= Задания =
(1) Какие технические новшества позднего европейского средневековья названы в тексте об этапах развития техники?
(2) Продолжите текст об этапах развития техники, начиная сразу после его последнего предложения.

===== Фрагмент текста

Впечатляющую схему этапов технического развитая предложил отечественный исследователь Г.Ф. Сунягин. По предложенной им исторической типологии этапы изменения техники заданы определенным типом труда. Древнейшая техника с ее «разрушительным» характером (в рамках охоты и собирательства) отражает «присваивающий» способ отношения к природе. Земледельческая практика, утвердившаяся в ходе неолитической революции, выявила моменты конструктивности, собственно технические черты. Однако наиболее полно качественные грани в истории техники обнаружились с появлением машинного производства. По его мнению, выразительную роль в воссоздании «технизированного» воззрения на мир сыграли такие технические новшества позднего европейского средневековья, как часы, стекло и книгопечатание.
Часы позволили выйти из природных циклов, из органического времени. Они дали возможность человеку «сгустить» время, подчинить его ритмам собственной деятельности, позволили осознать его необратимость. С тех пор время стало «богатством», а его нехватка — «бедствием». «Не хватает времени» — эта жалоба слышна повсюду и поныне.

==========
===== Строки данных

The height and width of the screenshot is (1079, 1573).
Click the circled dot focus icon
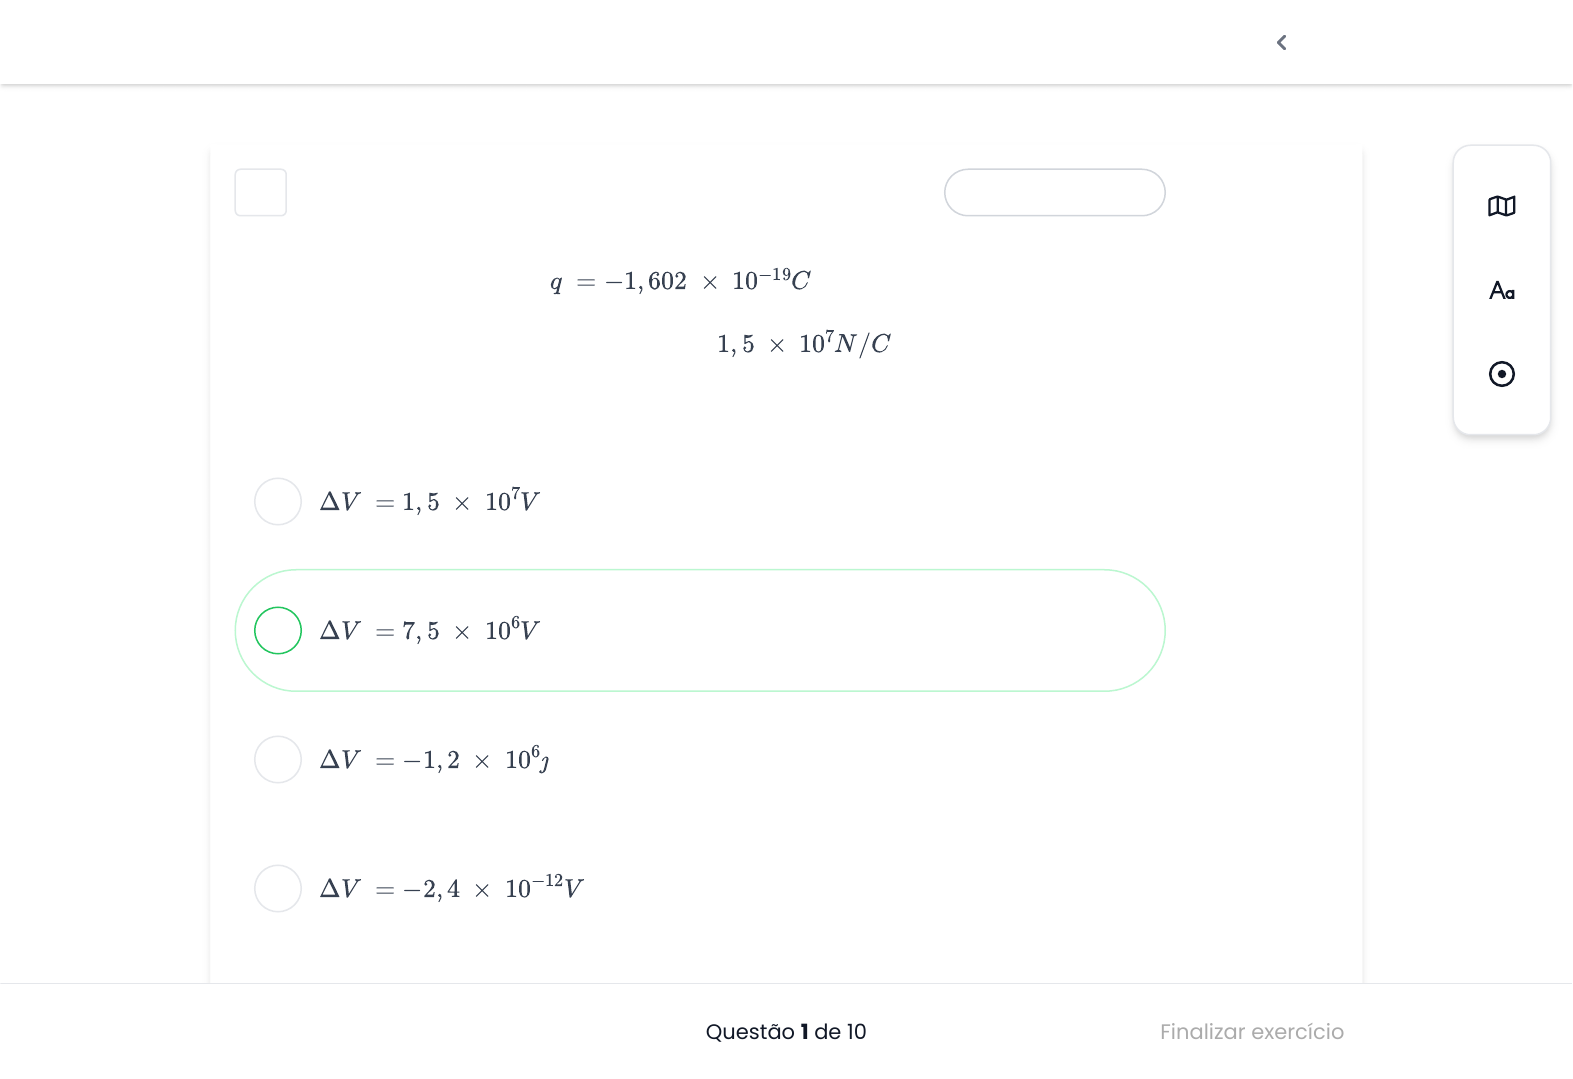click(x=1501, y=374)
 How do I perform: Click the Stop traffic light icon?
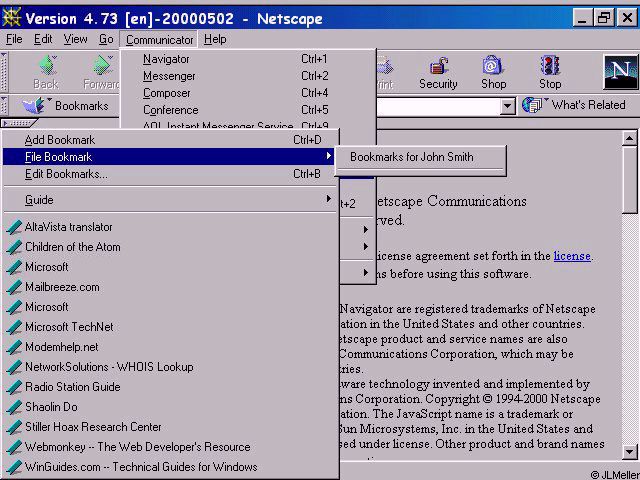coord(549,66)
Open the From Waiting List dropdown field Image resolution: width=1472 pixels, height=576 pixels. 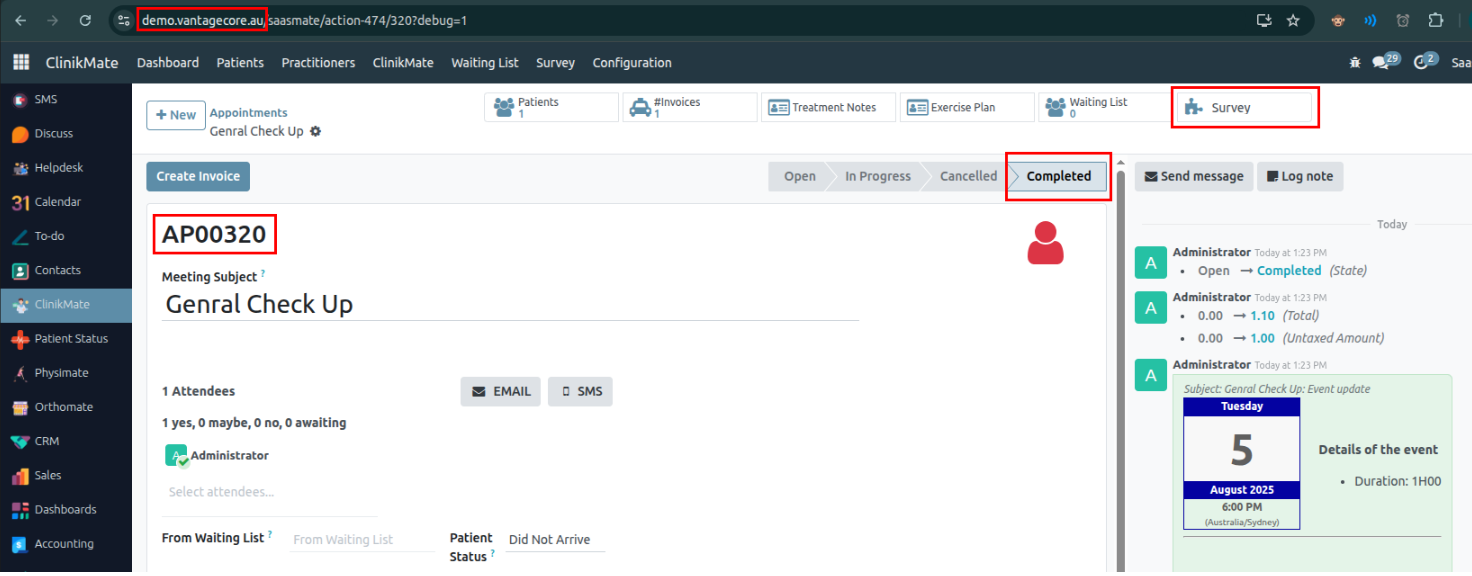click(x=362, y=540)
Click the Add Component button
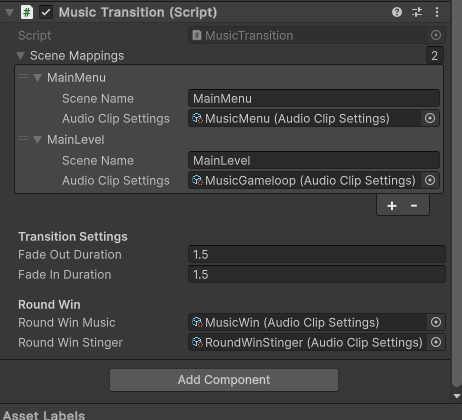Screen dimensions: 462x420 [224, 380]
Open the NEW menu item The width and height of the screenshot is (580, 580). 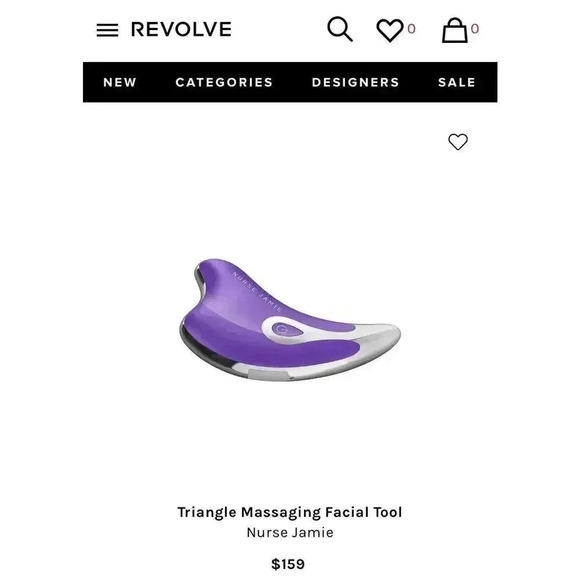tap(120, 82)
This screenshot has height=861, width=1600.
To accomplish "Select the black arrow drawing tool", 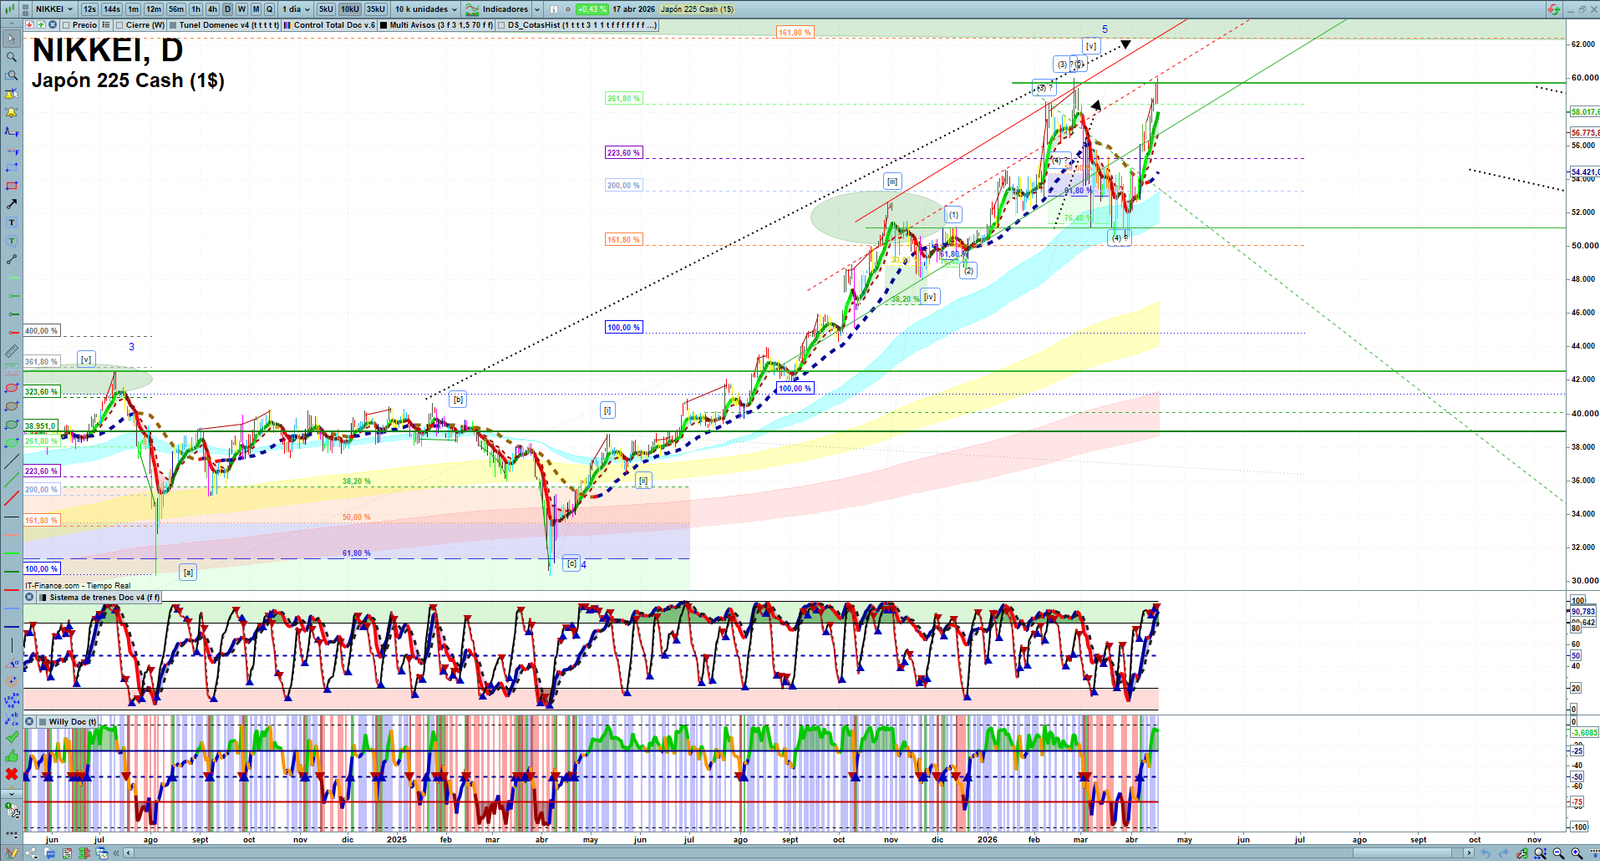I will click(x=12, y=204).
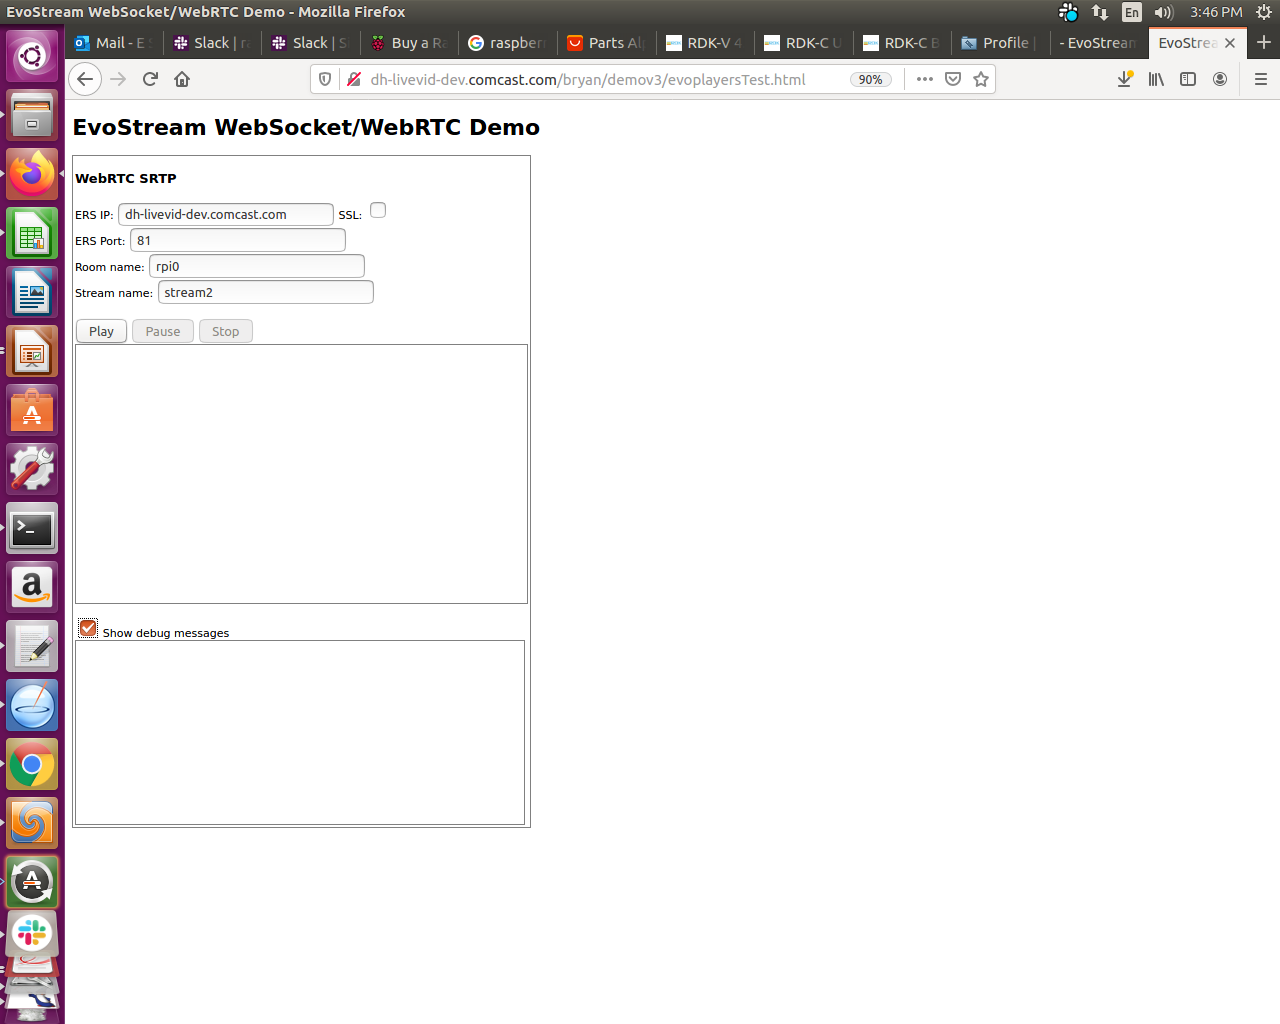Open the keyboard language En indicator

coord(1131,12)
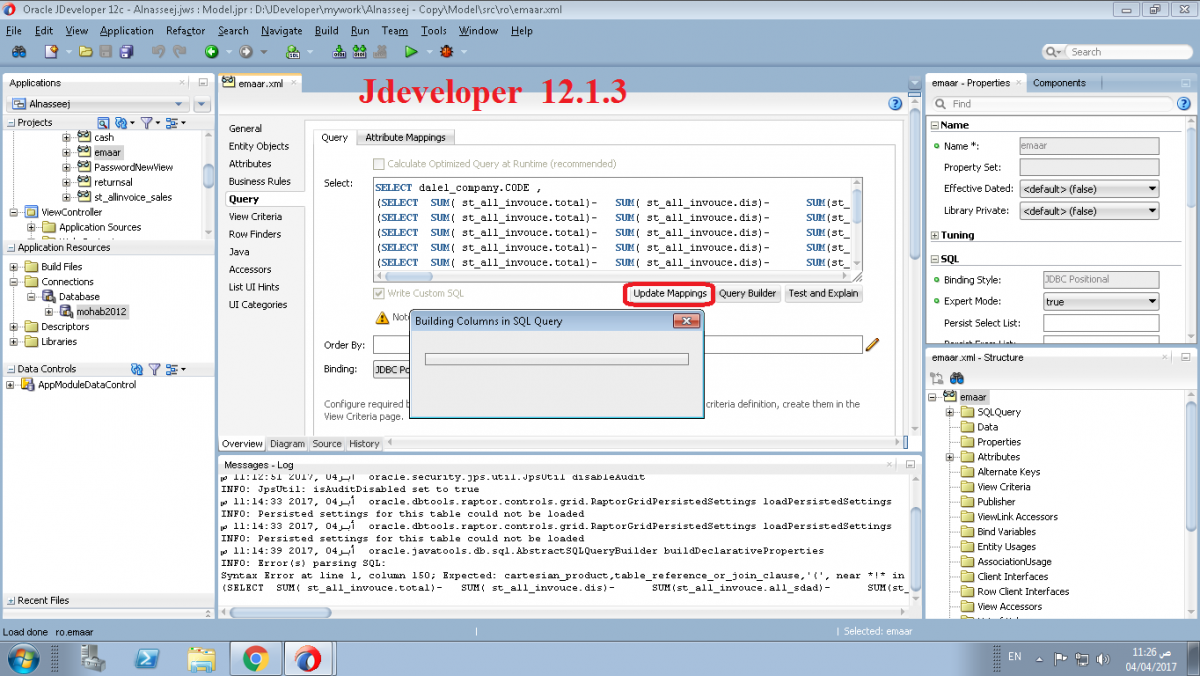1200x676 pixels.
Task: Start debugging with the red bug icon
Action: 446,51
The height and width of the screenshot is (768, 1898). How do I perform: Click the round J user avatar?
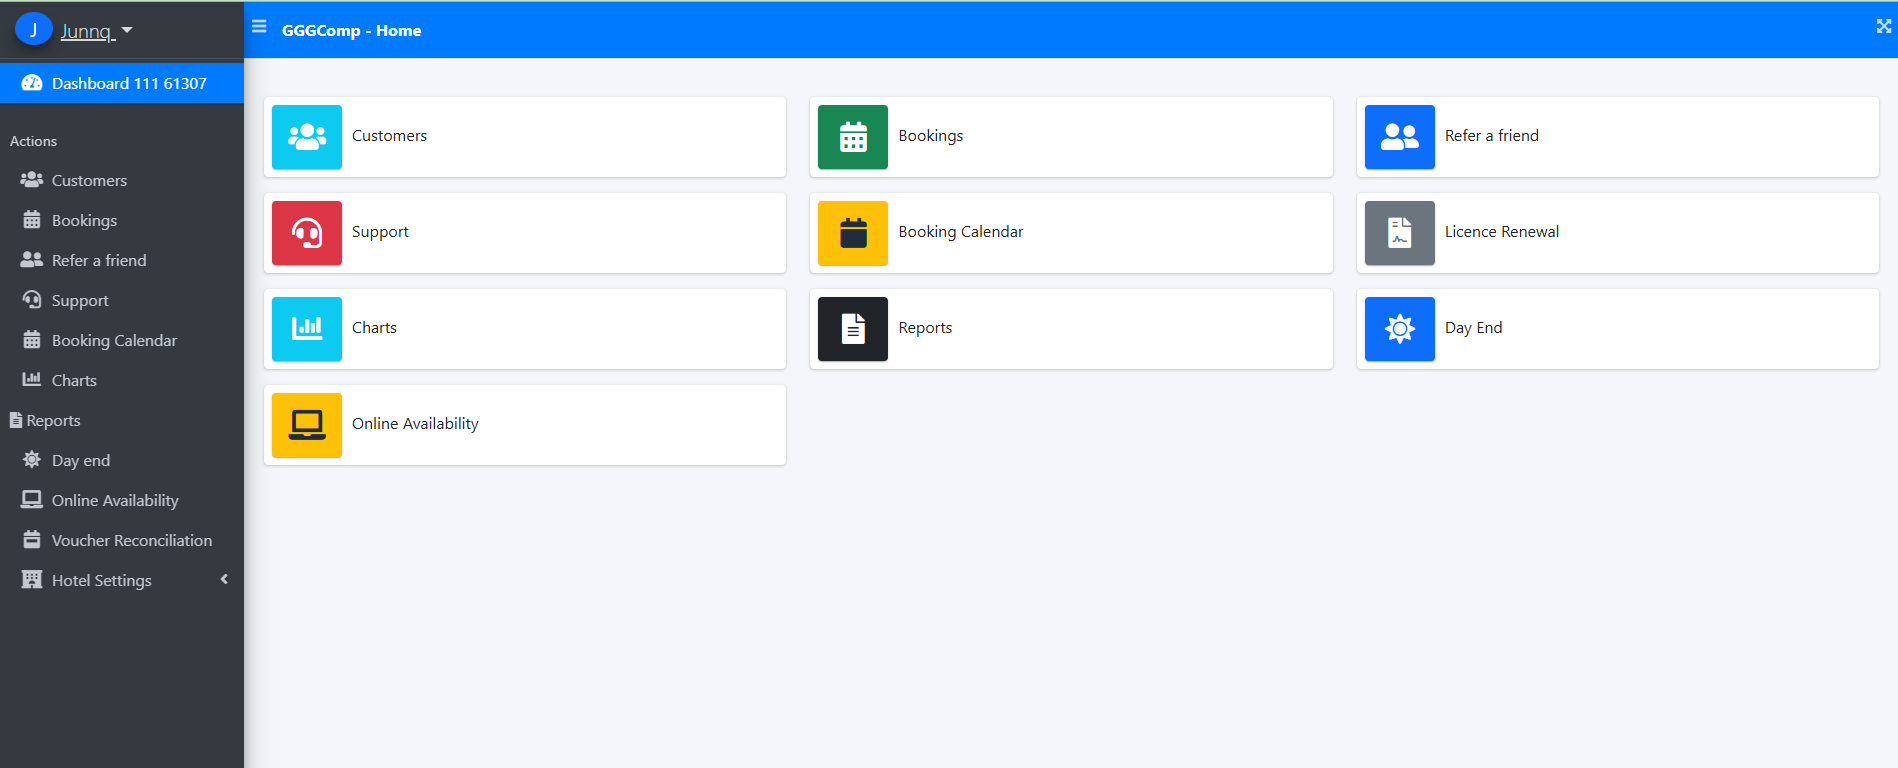click(33, 30)
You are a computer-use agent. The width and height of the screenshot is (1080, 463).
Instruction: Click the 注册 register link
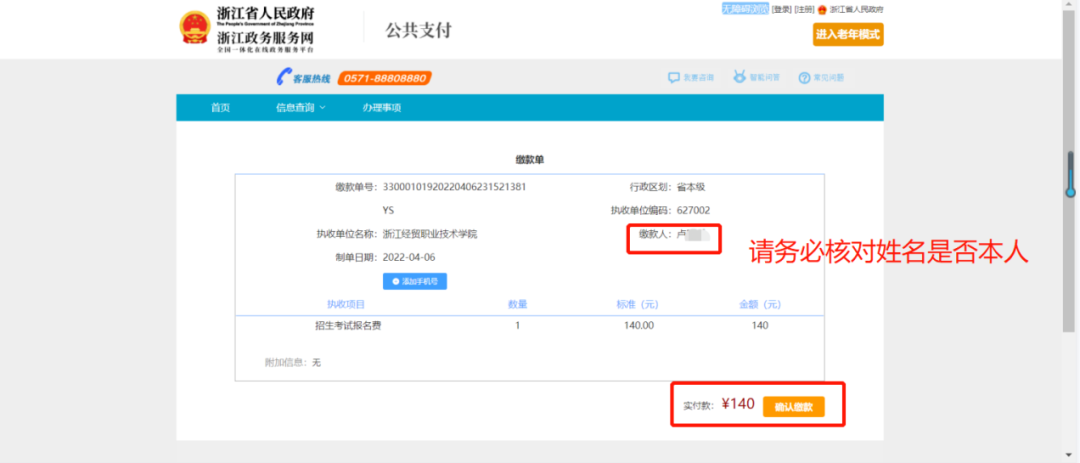click(804, 10)

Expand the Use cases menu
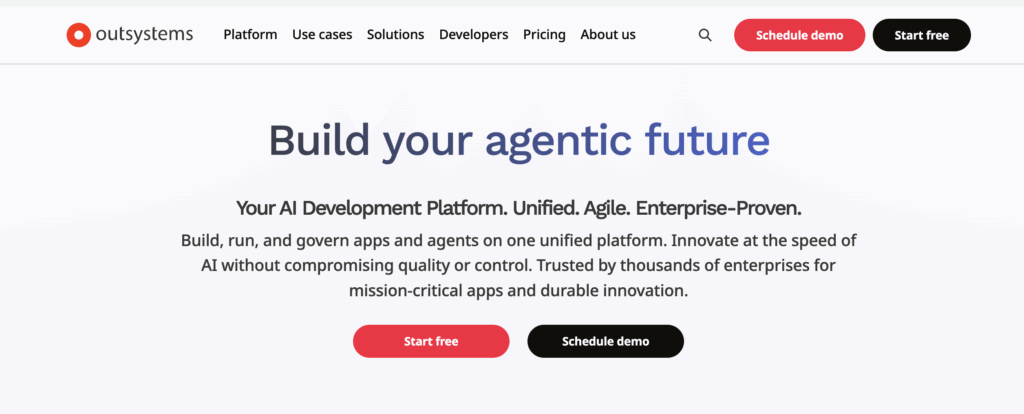pos(322,35)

==========

= Ответы к заданиям =
(1) Часы, стекло и книгопечатание.

(2)
Стекло привело к осознанию однородности пространства. Произошла его «десакрализация», снятие с него покрывала «священности». Возникли предпосылки для утверждения обычного зрительного опыта как основы видения реальности, помимо символических ассоциаций.
Печатный станок изменил всю систему коммуникации, унифицировал знаково обозначенную реальность, положил начало тому, что в нашем столетии назвали «Галактикой Гутенберга».
Приведенная типология интересна в том отношении, что она оказывает технические новшества как факты, способствующие масштабным изменениям в человеческой ментальности и всей системе общественных отношений от экономики до высших идеологий. Любая периодизация технической истории, конечно, не исчерпывается приведенными примерами. «История техники» как жанр насчитывает немало названий и содержит в себе множество оригинальных авторских суждений. Пишут о естественной истории машин, выделяя машинную «анатомию» (строение механизмов), «генетику» (преемственность структуры), «физиологию» (принципы движения).
Один из крупнейших физиков XX в. Макс Борн прибегнул к смелому образу, стремясь показать главные рубежи развития техники. По его мнению, высказанному в книге «Моя жизнь и взгляды», законно считать, что одним из решающих факторов истории является тот вид энергии, которым человечество располагает в данный момент. В этом свете вся история человечества распадается на два — и только два — великих периода: первый — от Адама до наших дней, второй — с появлением атомной энергии, отныне и на все будущие времена. Переход от первого периода ко второму знаменуется окончанием потребления солнечной энергии и началом использования ее чисто земных источников.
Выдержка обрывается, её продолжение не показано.